-- Work to complete --
Begin with the line holding "You are a GUI" and end with the last line of the records below. Set down exactly those lines and leave out every picture.

Collected data:

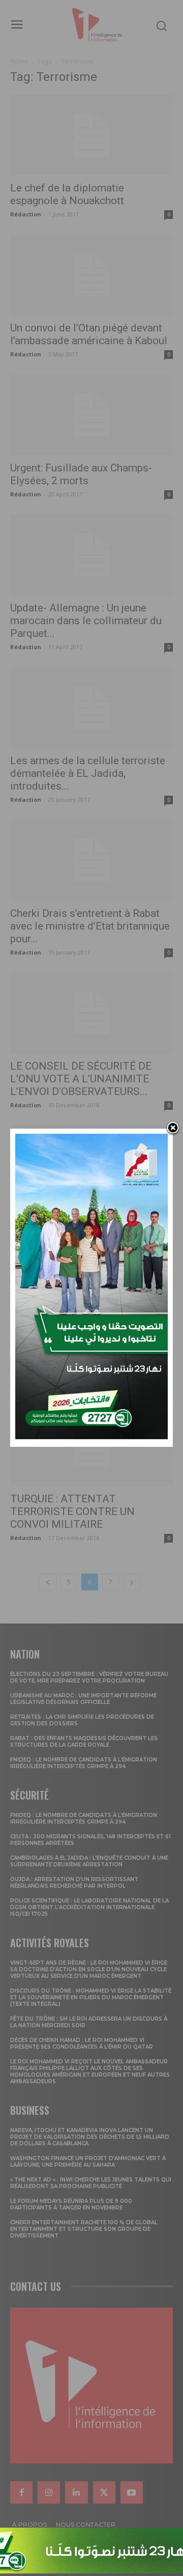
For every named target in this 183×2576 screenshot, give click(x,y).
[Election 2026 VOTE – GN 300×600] (91, 1436)
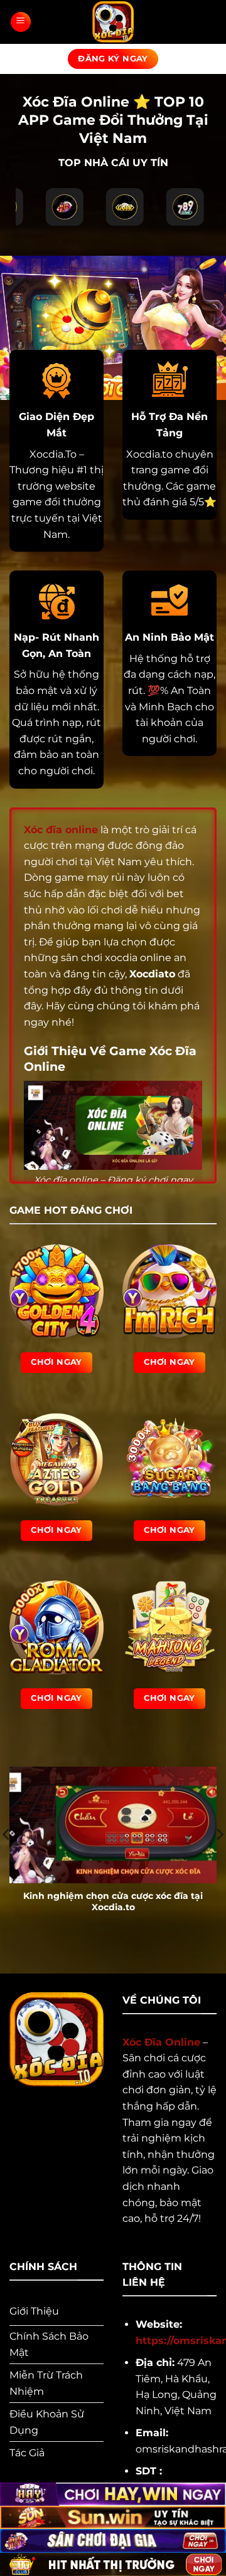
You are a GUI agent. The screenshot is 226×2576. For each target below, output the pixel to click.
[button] (21, 22)
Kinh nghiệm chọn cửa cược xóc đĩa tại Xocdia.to (113, 1901)
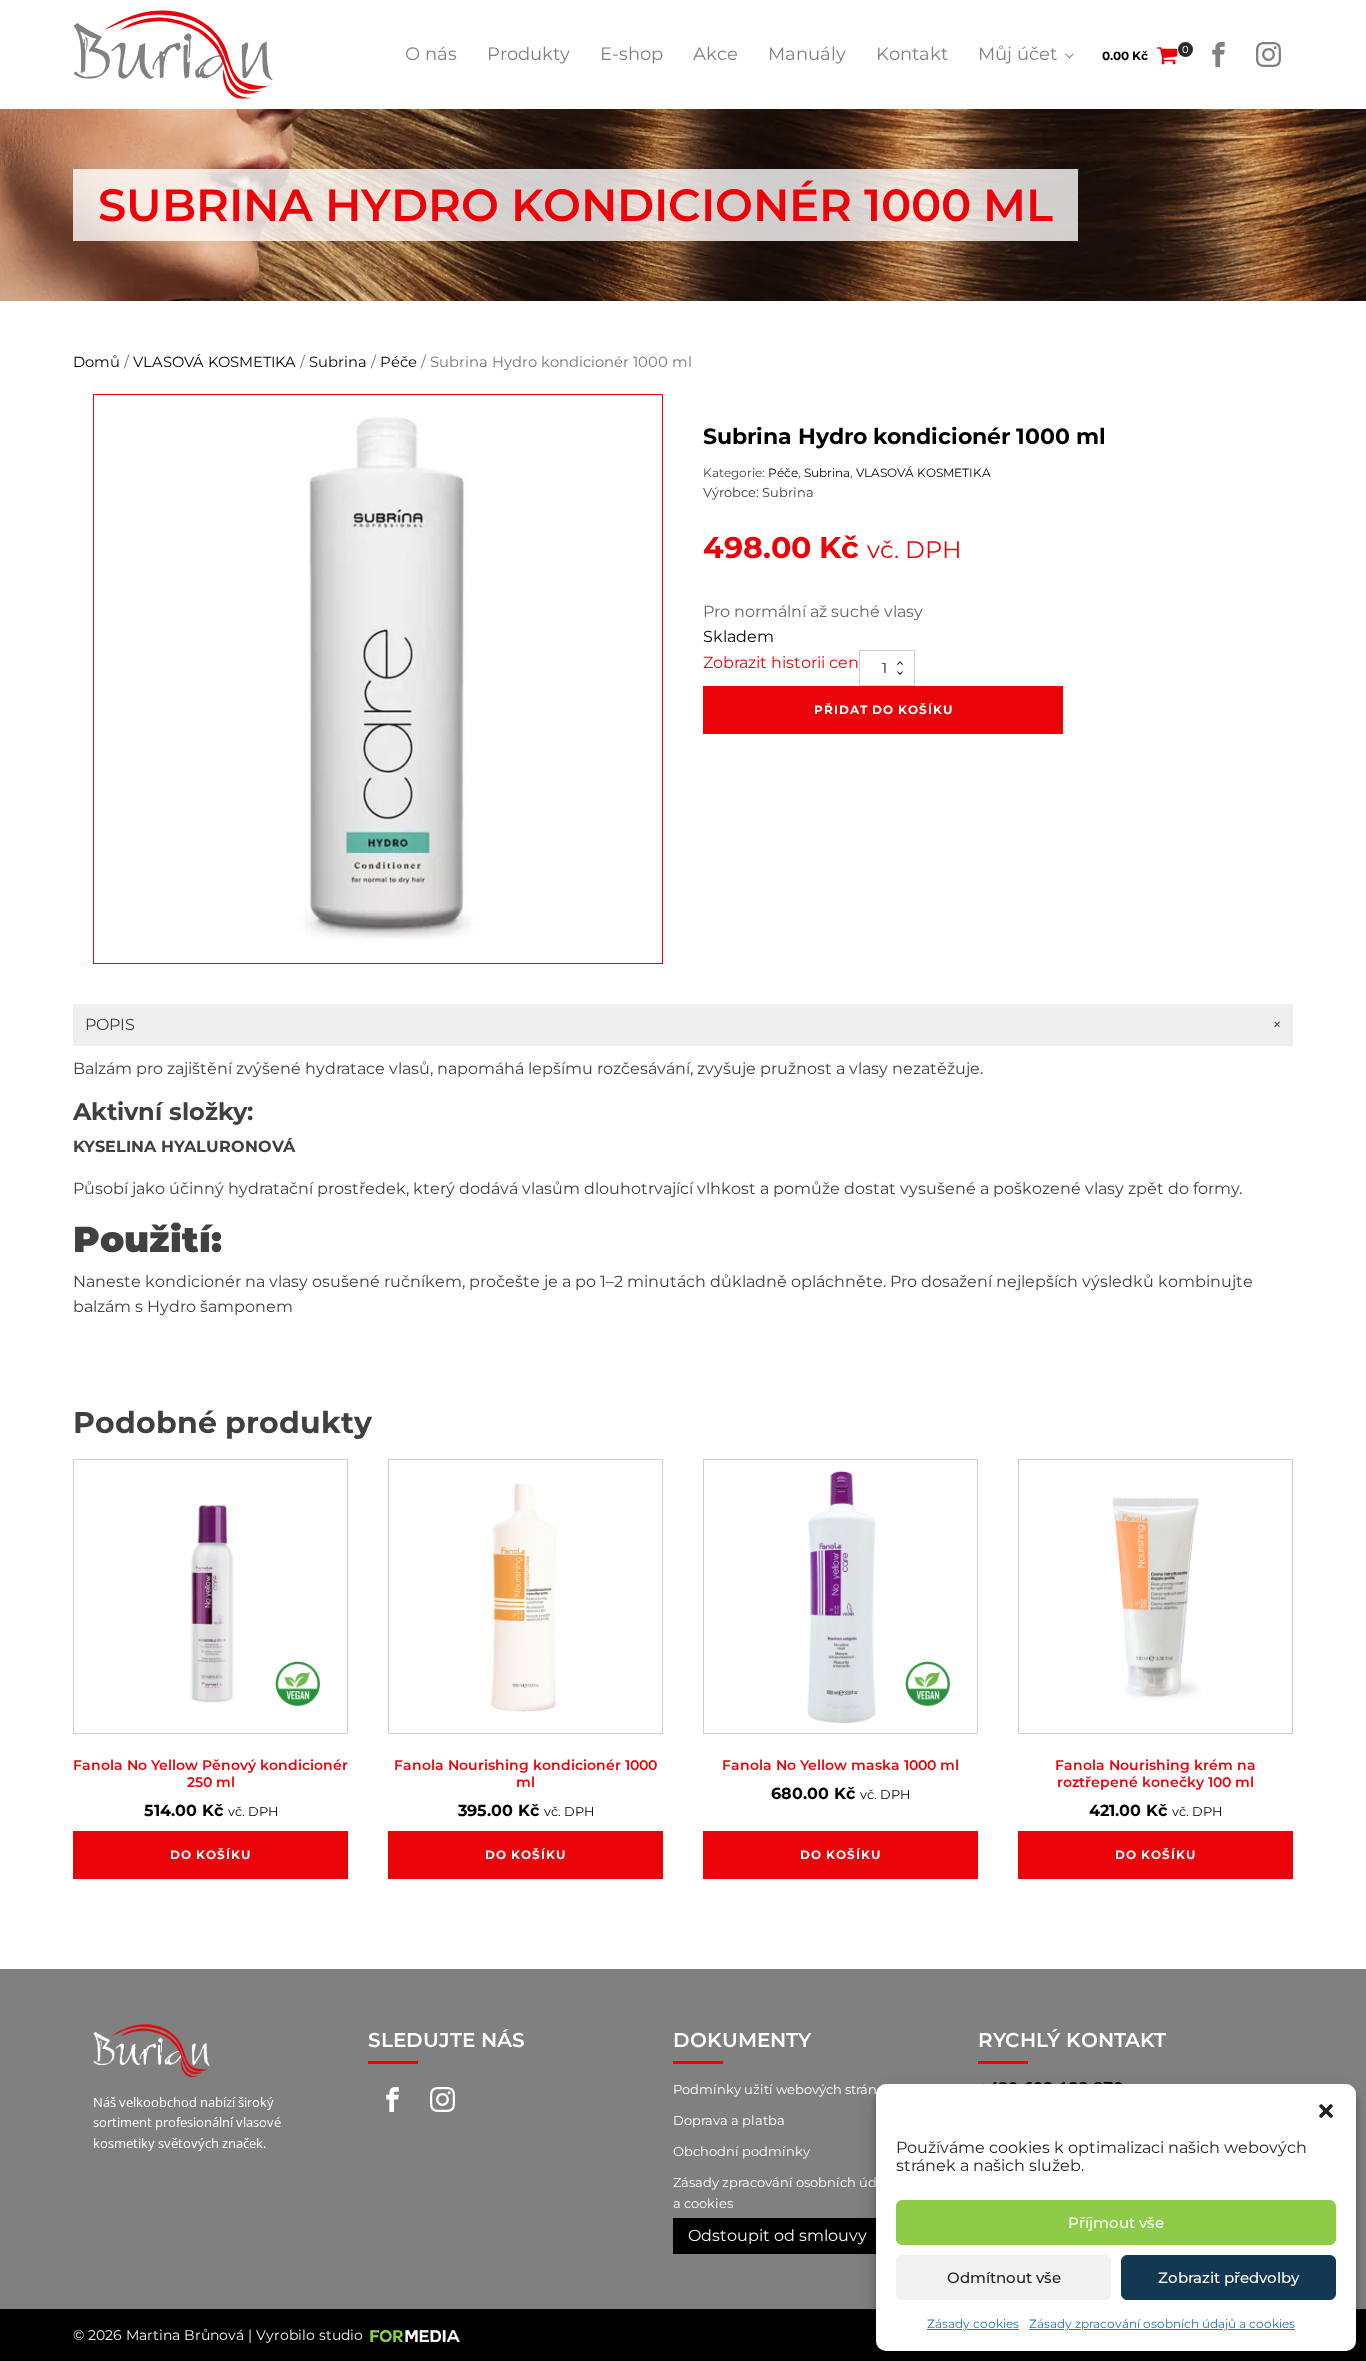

-- Exercise output --
You are a GUI agent. The screenshot is 226×2576. For each target below, output the pixel to click.
[button] (21, 22)
Kinh nghiệm chọn cửa cược xóc đĩa tại Xocdia.to (113, 1901)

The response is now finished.